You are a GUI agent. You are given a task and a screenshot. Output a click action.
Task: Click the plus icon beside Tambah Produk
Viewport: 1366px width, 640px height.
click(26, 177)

* * *

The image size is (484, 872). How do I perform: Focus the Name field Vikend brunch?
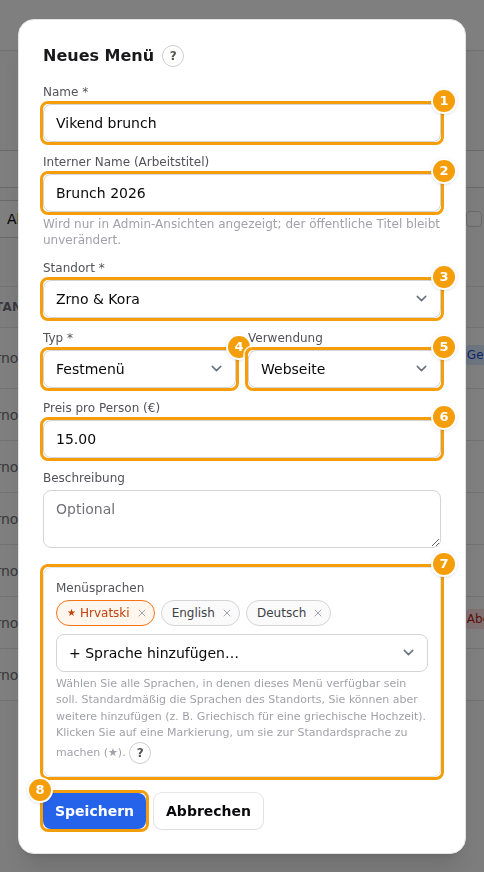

==

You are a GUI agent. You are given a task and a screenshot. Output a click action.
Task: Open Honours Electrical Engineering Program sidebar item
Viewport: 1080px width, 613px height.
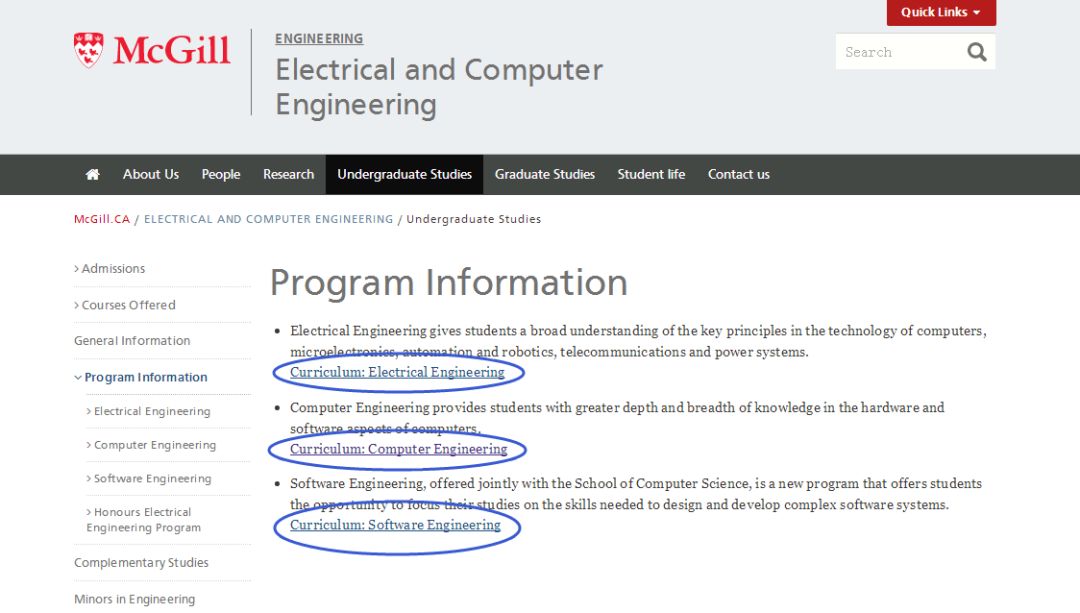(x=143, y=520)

Task to carry out — From the entries above, extract each line that contains the string "Viewport", treating uppercase and lowercase as different.

Result for this exercise —
Viewport: 1366px width, 640px height.
Viewport: 1080px width, 613px height.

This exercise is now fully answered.